Why the Left Really is against Voter ID Laws
The crusade against voter ID laws is the new front in the Left's perennial campaign to convince Americans that Jim Crow is lurking just around the corner.
Left-wing activists and Democrat politicians argue that these laws disproportionately disqualify minorities. They further contend that voter ID laws are pushed by Republicans for the explicit purpose of suppressing the minority vote. Ergo, they insist, the intent of voter ID laws is racist.
It is of little concern to the Left and their allies in the "news" media that a supermajority of white and non-white Americans supports these laws, that jurisdictions with these laws in place saw an increase in black and Hispanic voter turnout in 2012, or that the Supreme Court ruled 6-3 that voter ID laws are constitutional.
The Left is just as unmoved by the argument that there are virtually no barriers to acquiring a state issued ID, that an ID is required to drive a car, get a job, and rent an apartment, or that the assumption that black people are not as capable of getting an ID as white people is itself inherently racist.
No. When it comes to the issue of voter IDs, facts, logic, empirical evidence, and common sense cannot get in the way of leveling the libelous charge that racist Republicans are committed to stopping minorities from voting.
We can chalk the Left's position on voter IDs to opportunism: they know that voter IDs can, at least in theory, mitigate election fraud and potentially lower Democrat turnout. But this explanation overlooks the larger point: the Left's opposition to voter IDs is rooted in its ambivalence to representative democracy.
For the far left, elections are a means to an end. So long as elections lead to liberal Democrats implementing a leftist agenda, they are desirable. But if Americans elect conservatives who implement an agenda antithetical to the Left's world view, then elections are impediments to utopia. In other words, the Left does not place intrinsic value on elections. Above all, the Left values an intrusive federal government equipped with the power to manage (or micromanage) all sectors of society for the supposed betterment of humanity.
This is in stark contrast to conservatives and libertarians, who do place intrinsic value on elections. Not because elections always yield desirable results (we know they don't) but because representative democracy is necessary to a free and just society. It's not sufficient; there must be the rule of law inscribed in a Constitution that limits the power of elected officials and protects individual rights form majoritarian abuse. And as we saw in Nazi Germany and more recently in Egypt during the short reign of the Muslim Brotherhood, it is possible for despots to come to power democratically.
Yet democracy is the only means for holding the State accountable. As such, for conservatives, and specifically for constitutionalists, representative democracy is inherently good, regardless of electoral outcomes. As Winston Churchill quipped, democracy is the worst form of government except for all the others that have been tried.
And because conservatives value representative democracy as a good in itself, we value the integrity of the electoral process. If elections are fraught with fraud and corruption, then representative democracy is a farce. (Saddam Hussein was technically democratically re-elected every seven years with 100% of the vote.)

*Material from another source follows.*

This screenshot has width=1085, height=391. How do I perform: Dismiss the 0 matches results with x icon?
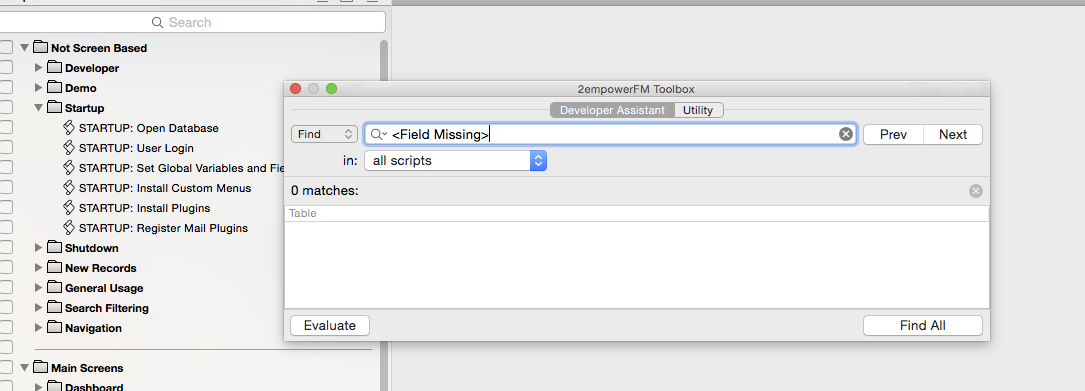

Voter ID laws help preserve the integrity of elections and limit electoral fraud by simply ensuring that the person voting is who he says he is and that he is legally registered to vote. It's not a perfect system -- there is no such thing -- but it's a perfectly rational one.
For the Left, voter ID laws are tantamount to the poll tax and other discriminatory measures that have been obsolete for decades. For all the reasons listed above, this is a nonsensical position.

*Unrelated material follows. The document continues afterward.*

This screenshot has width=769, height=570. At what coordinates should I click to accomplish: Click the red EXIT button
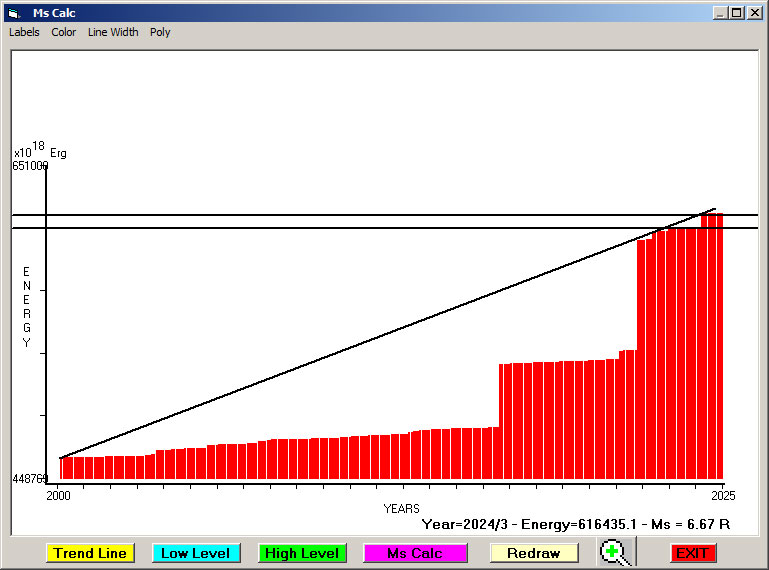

But because the Left does not inherently value representative democracy and sees it only as a means to Big Government, neither do leftists care about the integrity of the system. If voter ID laws make it more difficult for homeless people, dead people, felons, and other illegitimate voters to vote Democrat, then voter ID laws are barriers to leftist utopia.
The Bolsheviks (or Social Democrats as they liked to be called) held one election after seizing power in Russia. When to their shock they did not win the majority of the seats in Russia's parliament, they swiftly nullified the results, murdered in cold blood thousands of Russians protesting the injustice, and never held elections again.
I am not equating the American Left to the Russian Communist Party. My point is that the far left is a friend of democracy only when democracy serves to advance the left's agenda. If elections can be rigged to advance that agenda, then the means justify the end.
For most conservatives, the Left's visceral opposition to voter ID laws is a ploy to increase illegitimate Democratic turnout. For most Americans who are not political, the opposition is bizarre and nonsensical. The underlying logic of the far left is against common sense measures that preserve the integrity of elections because they pursue utopia, not a system of checks and balances.